WORK REQUIRED:
Go through the following data and transcribe exactly the stretch of lines from the one holding "Where should I click to: Select Shared" to the one holding "You are a computer-use agent. Screen dimensions: 1474x829", both included.

[Dataset records]
* * * * *

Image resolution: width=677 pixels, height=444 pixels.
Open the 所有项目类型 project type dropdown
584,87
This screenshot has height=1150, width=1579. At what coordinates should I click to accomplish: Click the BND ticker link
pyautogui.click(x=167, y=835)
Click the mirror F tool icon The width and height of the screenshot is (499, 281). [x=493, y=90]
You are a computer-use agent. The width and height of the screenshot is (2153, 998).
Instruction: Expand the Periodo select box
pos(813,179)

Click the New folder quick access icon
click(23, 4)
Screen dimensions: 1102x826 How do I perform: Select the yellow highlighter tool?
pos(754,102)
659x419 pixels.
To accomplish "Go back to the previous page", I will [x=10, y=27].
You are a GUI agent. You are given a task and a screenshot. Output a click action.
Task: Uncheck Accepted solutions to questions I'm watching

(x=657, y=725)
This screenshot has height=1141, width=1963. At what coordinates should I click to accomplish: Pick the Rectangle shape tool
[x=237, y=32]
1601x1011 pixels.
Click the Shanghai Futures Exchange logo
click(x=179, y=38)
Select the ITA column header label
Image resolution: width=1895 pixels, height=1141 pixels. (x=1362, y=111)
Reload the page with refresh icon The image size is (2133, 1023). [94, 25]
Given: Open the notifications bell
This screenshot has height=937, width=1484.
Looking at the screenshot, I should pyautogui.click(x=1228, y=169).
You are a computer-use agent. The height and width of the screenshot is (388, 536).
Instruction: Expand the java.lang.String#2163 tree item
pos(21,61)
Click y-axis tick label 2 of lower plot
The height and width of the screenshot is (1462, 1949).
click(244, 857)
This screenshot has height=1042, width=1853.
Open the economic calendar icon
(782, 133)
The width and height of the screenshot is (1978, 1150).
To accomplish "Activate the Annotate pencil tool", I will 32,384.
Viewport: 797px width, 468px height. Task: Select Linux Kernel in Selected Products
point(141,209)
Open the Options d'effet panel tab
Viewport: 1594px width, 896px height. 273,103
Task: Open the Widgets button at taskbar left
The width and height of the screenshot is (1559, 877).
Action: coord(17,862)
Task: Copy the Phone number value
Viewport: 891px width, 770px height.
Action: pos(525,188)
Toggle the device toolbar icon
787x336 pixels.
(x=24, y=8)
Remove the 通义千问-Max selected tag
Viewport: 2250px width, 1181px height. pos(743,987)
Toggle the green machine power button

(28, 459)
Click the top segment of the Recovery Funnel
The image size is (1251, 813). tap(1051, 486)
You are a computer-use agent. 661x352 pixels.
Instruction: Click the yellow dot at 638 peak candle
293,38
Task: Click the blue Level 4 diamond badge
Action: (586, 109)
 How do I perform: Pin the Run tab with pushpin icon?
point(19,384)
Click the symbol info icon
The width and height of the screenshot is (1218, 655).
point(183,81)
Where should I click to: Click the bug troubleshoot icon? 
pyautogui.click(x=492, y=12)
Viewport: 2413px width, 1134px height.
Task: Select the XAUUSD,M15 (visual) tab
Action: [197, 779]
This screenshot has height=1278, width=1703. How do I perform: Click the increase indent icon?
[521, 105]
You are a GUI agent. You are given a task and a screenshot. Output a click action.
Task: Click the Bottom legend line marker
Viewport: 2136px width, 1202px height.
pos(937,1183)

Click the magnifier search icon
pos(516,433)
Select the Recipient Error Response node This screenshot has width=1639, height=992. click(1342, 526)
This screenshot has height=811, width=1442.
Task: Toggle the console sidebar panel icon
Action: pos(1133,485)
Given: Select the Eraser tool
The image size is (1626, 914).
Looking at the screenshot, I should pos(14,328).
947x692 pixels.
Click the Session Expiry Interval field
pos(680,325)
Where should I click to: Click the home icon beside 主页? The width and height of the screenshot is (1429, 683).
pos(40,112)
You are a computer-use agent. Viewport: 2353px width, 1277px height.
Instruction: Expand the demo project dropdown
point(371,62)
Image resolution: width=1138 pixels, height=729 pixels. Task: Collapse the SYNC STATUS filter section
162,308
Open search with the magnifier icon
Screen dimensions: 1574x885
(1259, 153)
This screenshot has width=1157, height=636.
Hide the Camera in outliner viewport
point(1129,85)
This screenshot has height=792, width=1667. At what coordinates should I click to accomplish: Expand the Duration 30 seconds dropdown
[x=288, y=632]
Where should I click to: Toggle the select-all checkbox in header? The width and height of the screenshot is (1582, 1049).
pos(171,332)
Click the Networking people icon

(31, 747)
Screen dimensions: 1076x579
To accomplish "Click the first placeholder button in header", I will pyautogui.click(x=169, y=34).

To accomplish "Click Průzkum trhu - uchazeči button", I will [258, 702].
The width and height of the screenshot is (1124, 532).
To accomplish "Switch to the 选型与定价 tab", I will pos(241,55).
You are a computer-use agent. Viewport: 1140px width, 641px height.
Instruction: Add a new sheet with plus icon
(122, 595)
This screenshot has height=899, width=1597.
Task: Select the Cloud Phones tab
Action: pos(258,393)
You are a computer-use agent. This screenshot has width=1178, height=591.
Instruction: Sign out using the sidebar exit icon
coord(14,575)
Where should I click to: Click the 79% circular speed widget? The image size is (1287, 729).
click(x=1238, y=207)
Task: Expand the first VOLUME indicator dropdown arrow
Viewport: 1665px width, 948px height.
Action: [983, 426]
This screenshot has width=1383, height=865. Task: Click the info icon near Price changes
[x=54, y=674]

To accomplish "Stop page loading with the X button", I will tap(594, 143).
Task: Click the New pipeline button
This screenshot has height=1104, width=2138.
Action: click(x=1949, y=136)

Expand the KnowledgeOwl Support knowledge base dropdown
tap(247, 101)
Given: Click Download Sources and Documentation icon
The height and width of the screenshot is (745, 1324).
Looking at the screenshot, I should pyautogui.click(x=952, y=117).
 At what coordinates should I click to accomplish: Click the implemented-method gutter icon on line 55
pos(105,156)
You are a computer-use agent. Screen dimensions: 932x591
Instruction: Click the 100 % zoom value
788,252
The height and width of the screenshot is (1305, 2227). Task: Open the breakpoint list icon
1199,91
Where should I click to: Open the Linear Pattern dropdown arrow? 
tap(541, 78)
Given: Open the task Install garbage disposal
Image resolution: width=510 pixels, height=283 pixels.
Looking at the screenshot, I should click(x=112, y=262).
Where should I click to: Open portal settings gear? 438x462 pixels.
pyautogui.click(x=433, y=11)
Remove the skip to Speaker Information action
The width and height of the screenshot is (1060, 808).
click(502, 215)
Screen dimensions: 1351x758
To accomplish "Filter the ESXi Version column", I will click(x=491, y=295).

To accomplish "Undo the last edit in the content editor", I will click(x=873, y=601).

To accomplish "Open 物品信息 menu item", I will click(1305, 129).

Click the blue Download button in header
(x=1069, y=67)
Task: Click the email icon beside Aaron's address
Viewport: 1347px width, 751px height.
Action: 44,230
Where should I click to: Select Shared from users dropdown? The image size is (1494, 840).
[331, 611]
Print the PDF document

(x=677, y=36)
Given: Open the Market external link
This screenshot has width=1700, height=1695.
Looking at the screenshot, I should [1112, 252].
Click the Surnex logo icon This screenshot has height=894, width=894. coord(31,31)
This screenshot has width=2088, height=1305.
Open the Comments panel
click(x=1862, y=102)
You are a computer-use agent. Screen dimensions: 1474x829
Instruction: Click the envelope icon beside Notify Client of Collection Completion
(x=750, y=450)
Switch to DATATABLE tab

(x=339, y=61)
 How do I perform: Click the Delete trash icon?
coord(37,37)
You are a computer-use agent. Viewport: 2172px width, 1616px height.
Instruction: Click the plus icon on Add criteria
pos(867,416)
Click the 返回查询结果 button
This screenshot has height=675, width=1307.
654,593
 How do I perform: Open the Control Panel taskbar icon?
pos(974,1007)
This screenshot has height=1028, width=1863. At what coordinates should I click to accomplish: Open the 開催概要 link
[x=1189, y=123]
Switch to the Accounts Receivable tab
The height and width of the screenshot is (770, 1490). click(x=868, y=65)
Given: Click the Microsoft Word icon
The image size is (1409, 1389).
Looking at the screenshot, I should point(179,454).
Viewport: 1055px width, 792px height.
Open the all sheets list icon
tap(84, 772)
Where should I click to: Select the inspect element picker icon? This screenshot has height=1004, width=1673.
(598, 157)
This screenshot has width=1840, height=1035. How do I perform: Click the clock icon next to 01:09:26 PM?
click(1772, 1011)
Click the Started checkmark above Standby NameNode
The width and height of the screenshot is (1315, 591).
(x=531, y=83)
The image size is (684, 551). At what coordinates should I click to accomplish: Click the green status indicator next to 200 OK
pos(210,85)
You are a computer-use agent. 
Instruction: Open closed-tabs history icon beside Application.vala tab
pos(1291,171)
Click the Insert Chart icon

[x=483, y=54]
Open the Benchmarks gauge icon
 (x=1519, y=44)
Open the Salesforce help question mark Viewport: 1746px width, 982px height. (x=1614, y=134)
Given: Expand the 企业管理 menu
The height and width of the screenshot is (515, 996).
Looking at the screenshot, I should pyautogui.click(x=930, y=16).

* * * * *

ANSWER FOR THIS EXERCISE:
Where should I click to: Select Shared from users dropdown? The image size is (1494, 840).
[331, 611]
Print the PDF document

(x=677, y=36)
Given: Open the Market external link
This screenshot has width=1700, height=1695.
Looking at the screenshot, I should [1112, 252].
Click the Surnex logo icon This screenshot has height=894, width=894. coord(31,31)
This screenshot has width=2088, height=1305.
Open the Comments panel
click(x=1862, y=102)
You are a computer-use agent. Screen dimensions: 1474x829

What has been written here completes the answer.